VulnHub

Kaspersky's GReAT team has released findings on a sophisticated attack by a group known as Evasive Panda APT. This group employs a technique that poisons DNS requests to deploy a malicious implant called MgBot. The attack chain includes the use of shellcode that is encrypted with DPAPI and RC5, making it harder to detect. This method poses a significant risk as it can compromise systems and networks by redirecting legitimate traffic to malicious sites. Organizations need to be aware of these tactics to prevent potential breaches and protect their infrastructure.

A new advanced persistent threat (APT) group, identified as LongNosedGoblin, has been observed targeting government networks across Southeast Asia and Japan. This group, which appears to have links to China, is using Group Policy to infiltrate these networks, allowing them to gather sensitive information. The attack is particularly concerning because it affects national security and could lead to the compromise of confidential government communications. Researchers believe that this activity underscores the ongoing cyber espionage efforts aimed at government entities in the region, raising alarms about the security posture of these nations. The implications of such breaches could be significant, potentially impacting diplomatic relations and national security strategies.

The hacking group known as LongNosedGoblin has been targeting Asian governments by deploying cyberespionage tools on their networks using Group Policy. This method allows them to effectively infiltrate and operate within government systems, raising concerns about national security and data integrity. Researchers have identified this group as a persistent threat, which could compromise sensitive information and disrupt governmental operations. The implications are significant, as such attacks could weaken trust in governmental digital infrastructures and potentially expose critical data to adversaries. As this activity continues, it emphasizes the need for robust cybersecurity measures in governmental organizations to protect against such sophisticated attacks.

Kaspersky researchers have reported on the recent activities of the Cloud Atlas advanced persistent threat (APT) group in early 2025. This group has updated their arsenal with new malicious tools, including backdoors known as VBShower, VBCloud, PowerShower, and CloudAtlas. These implants are designed to infiltrate and control targeted systems, which typically include government and corporate networks. The evolving tactics of Cloud Atlas highlight the ongoing risks to organizations, particularly those in sensitive sectors. Companies need to remain vigilant and enhance their cybersecurity measures to defend against these sophisticated threats.

Cisco has disclosed a critical zero-day vulnerability, tracked as CVE-2025-20393, affecting its Secure Email Gateway and Secure Email/Web Manager products. This vulnerability is currently being exploited by a China-linked advanced persistent threat group known as UAT-9686. The attack campaign began on December 10 and targets specific systems, raising significant concerns for organizations relying on these Cisco products. Users and administrators should be particularly vigilant, as this active exploitation could lead to unauthorized access and data breaches. The urgency of addressing this vulnerability cannot be overstated, given its potential impact on email security and the sensitive information handled by these systems.

Kaspersky's GReAT team has reported an increase in cyberattacks from the ForumTroll APT group, which is specifically targeting Russian political scientists.
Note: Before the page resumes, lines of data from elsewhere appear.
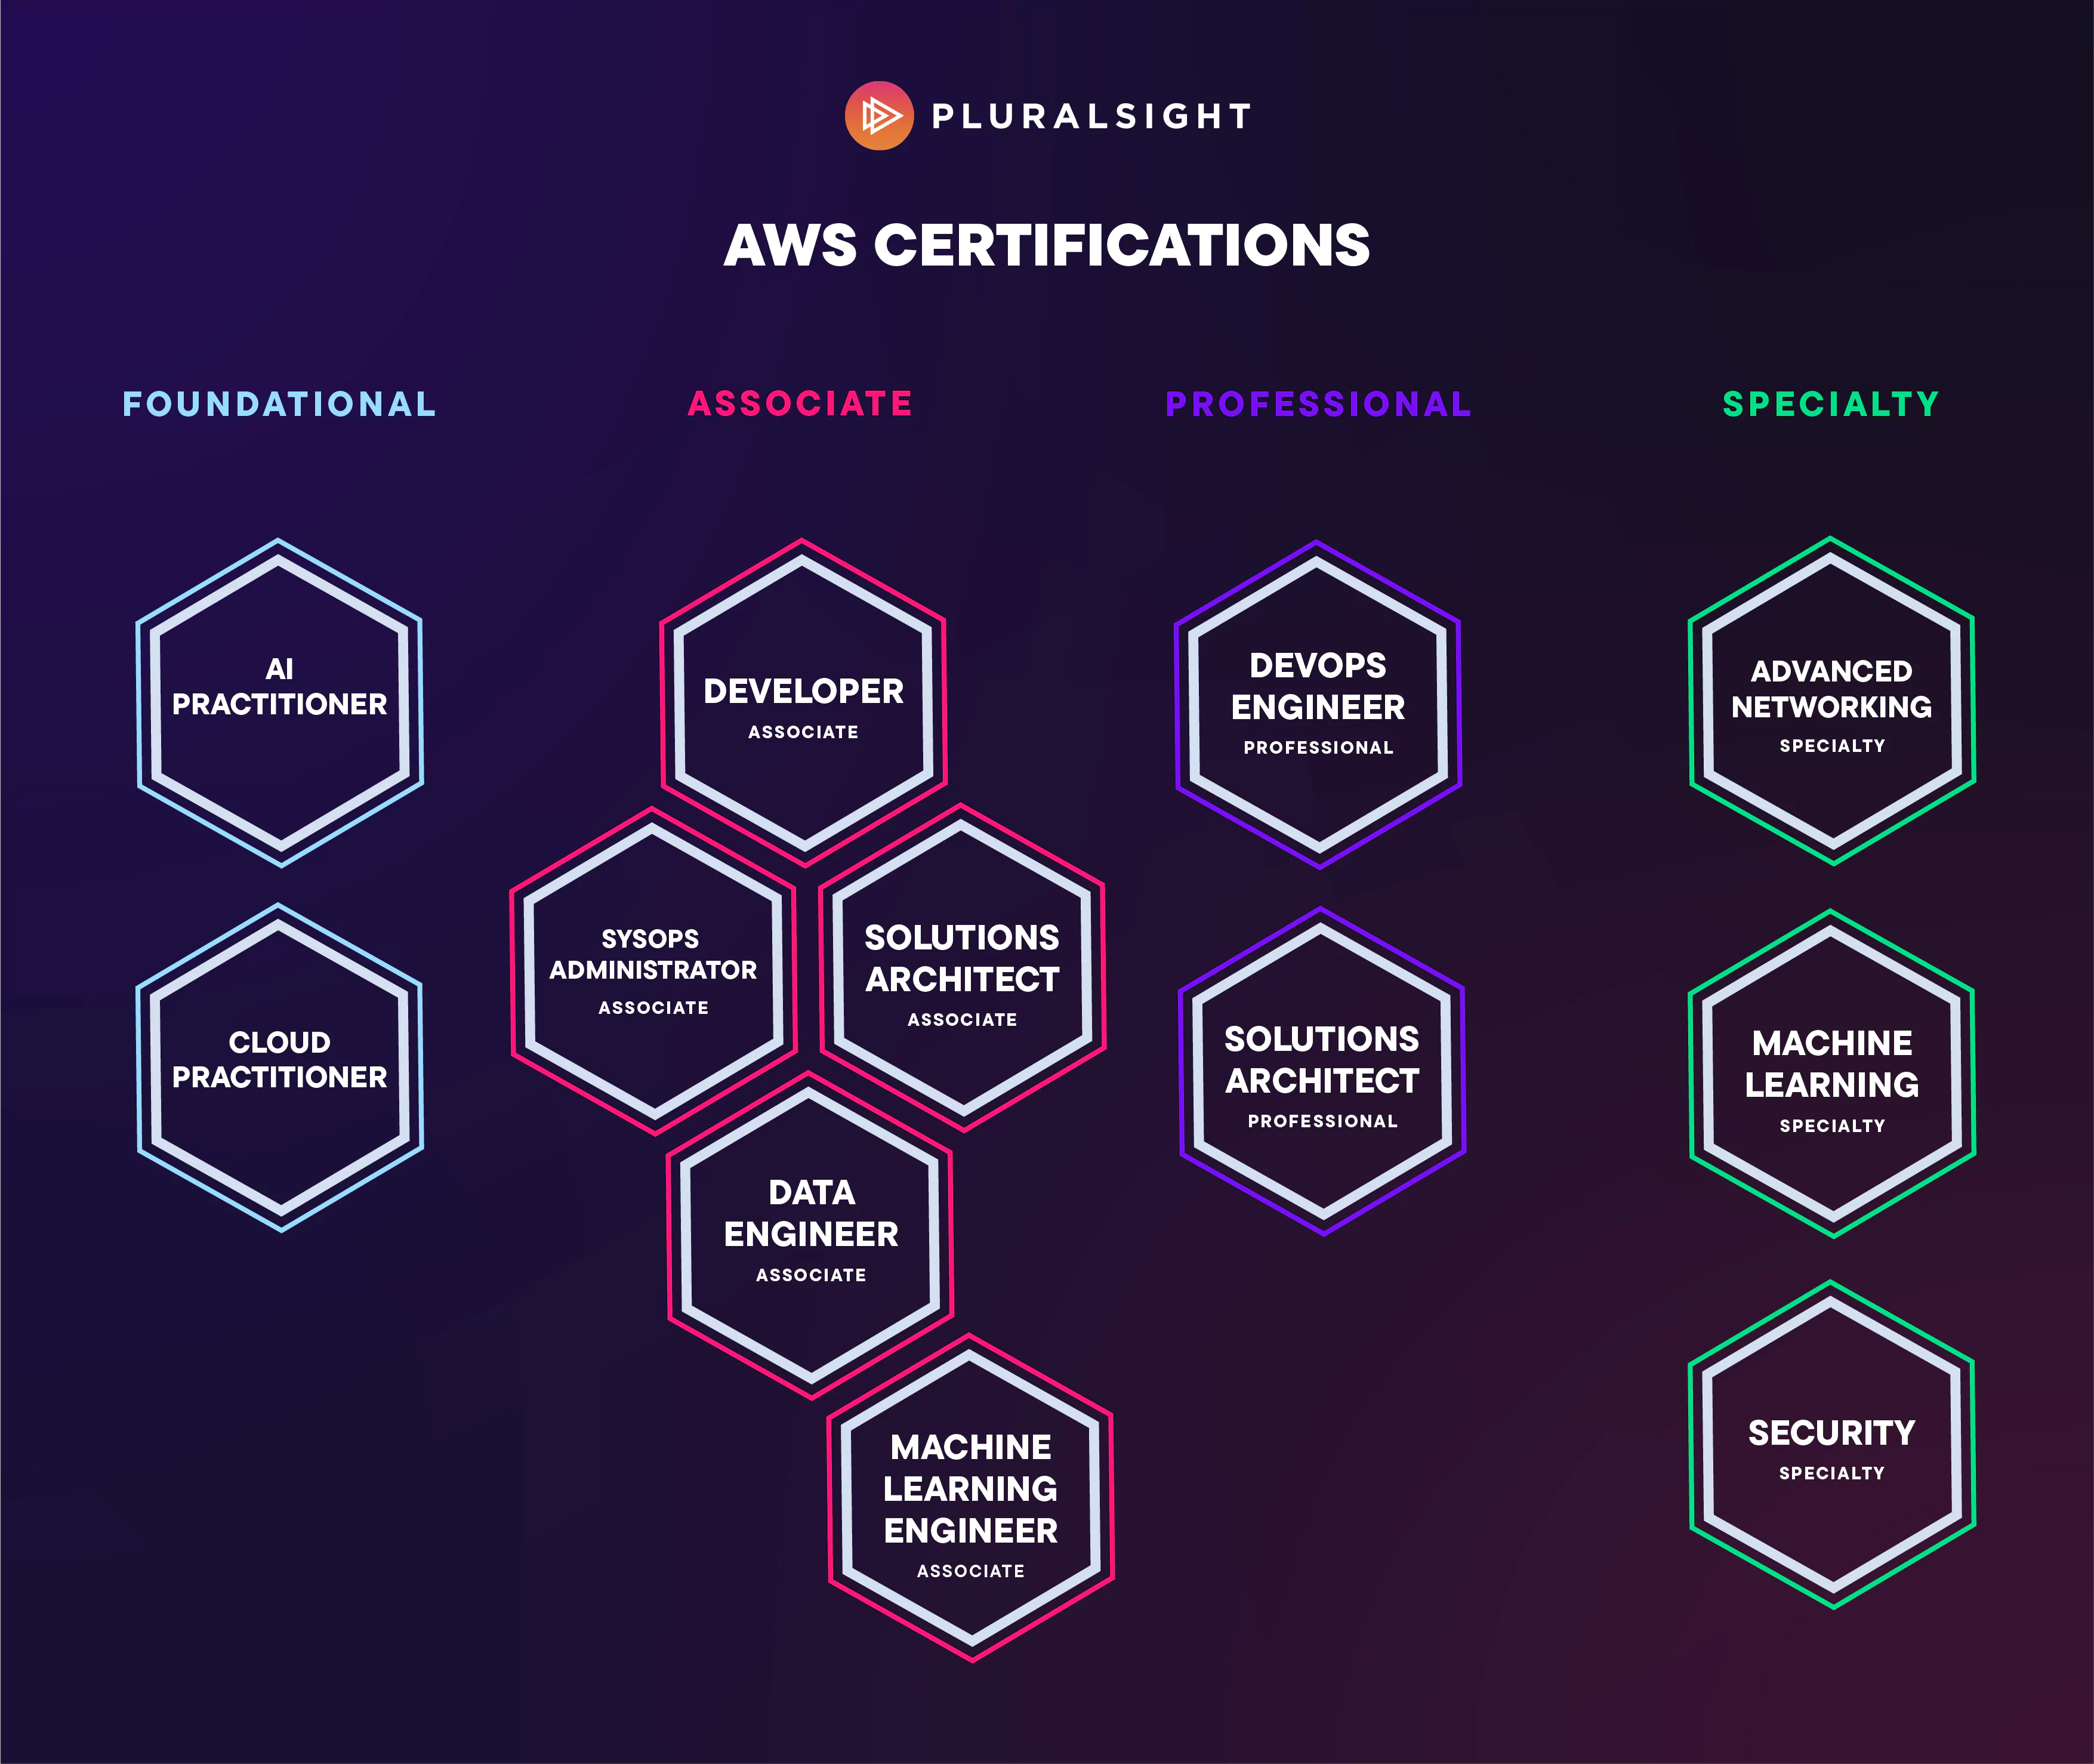Select the Advanced Networking Specialty badge

coord(1832,701)
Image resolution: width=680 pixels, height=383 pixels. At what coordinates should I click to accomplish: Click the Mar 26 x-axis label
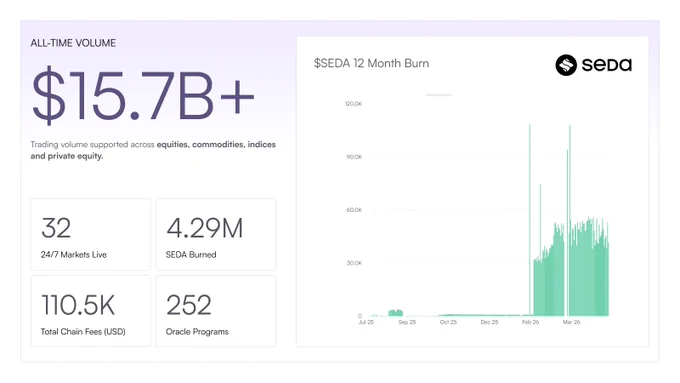[572, 322]
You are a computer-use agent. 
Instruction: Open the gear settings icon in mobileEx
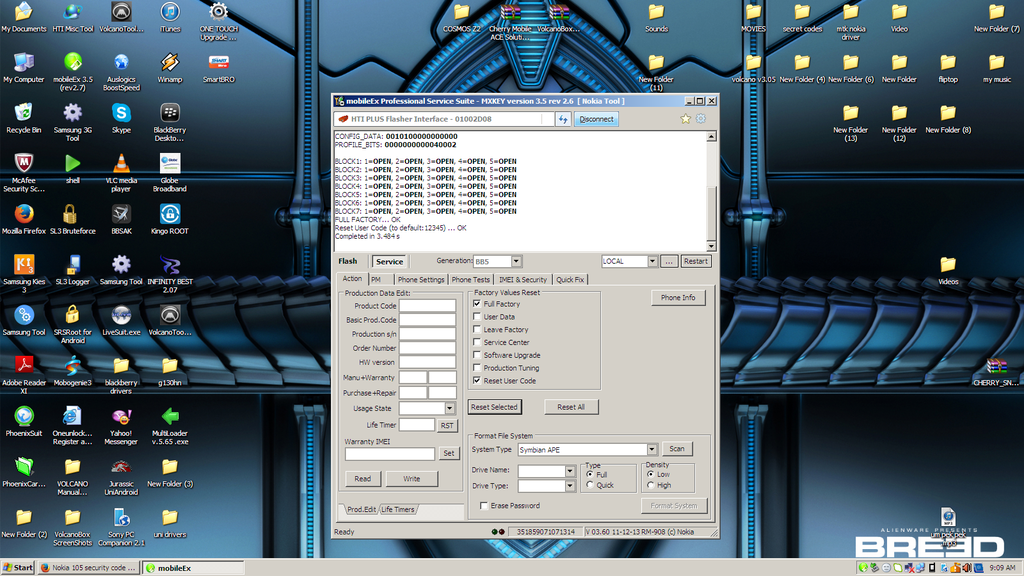[x=701, y=119]
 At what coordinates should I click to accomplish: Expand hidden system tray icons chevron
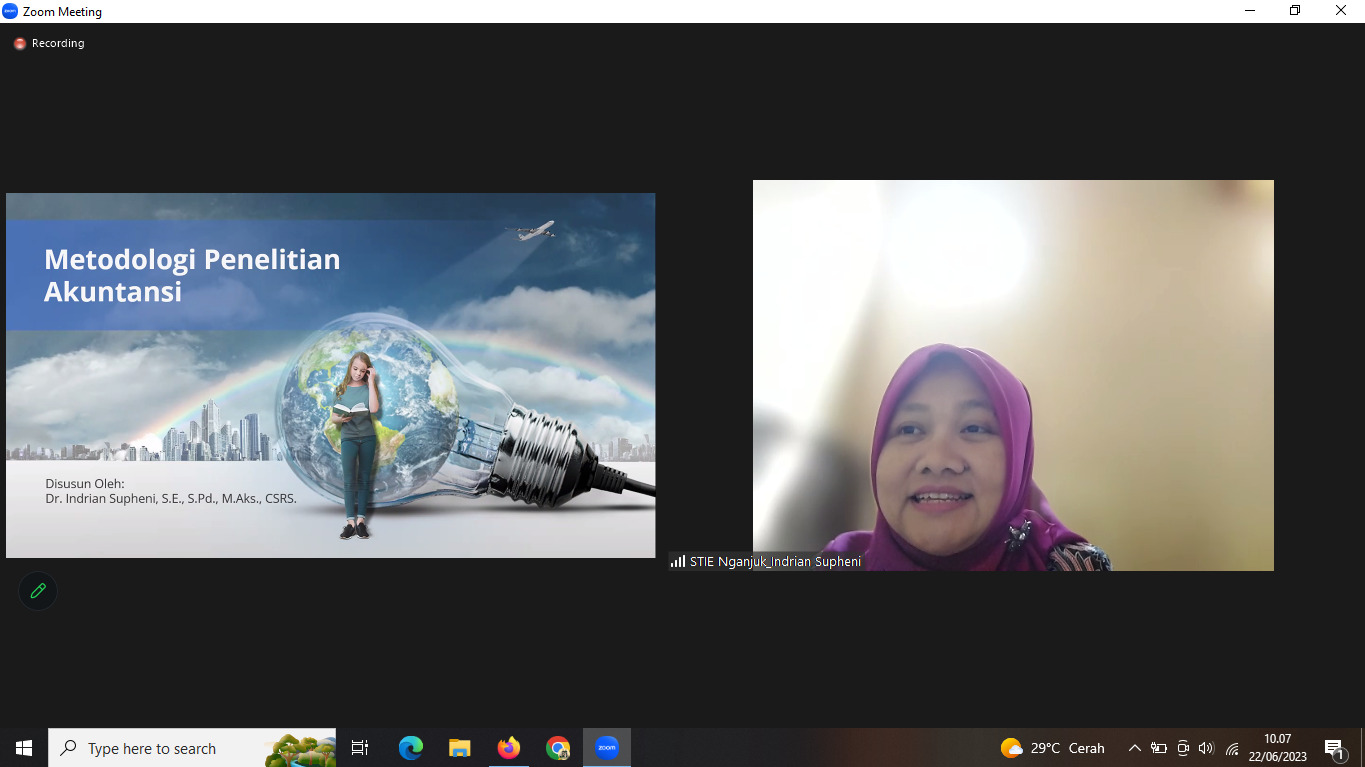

The attackers are using a tool known as the Tuoni framework to infiltrate their devices. This situation is concerning as it shows a focused attempt to compromise the devices of individuals involved in political research, potentially to gather sensitive information or disrupt their work. The targeting of political scientists indicates a strategic move to influence or monitor political discourse in Russia. These incidents serve as a reminder of the ongoing risks faced by academics and researchers in politically sensitive environments.

The article reports on a joint investigation revealing a remote IT worker infiltration scheme linked to North Korea's Lazarus Group. This scheme highlights the persistent threat posed by state-sponsored cyber actors, emphasizing the need for heightened awareness and security measures against such infiltration tactics.

China's state-sponsored hackers, known as 'PlushDaemon', have developed a method to infect routers and hijack software updates, primarily targeting Chinese organizations. This sophisticated approach allows them to operate under the radar, posing a significant threat to cybersecurity within the region.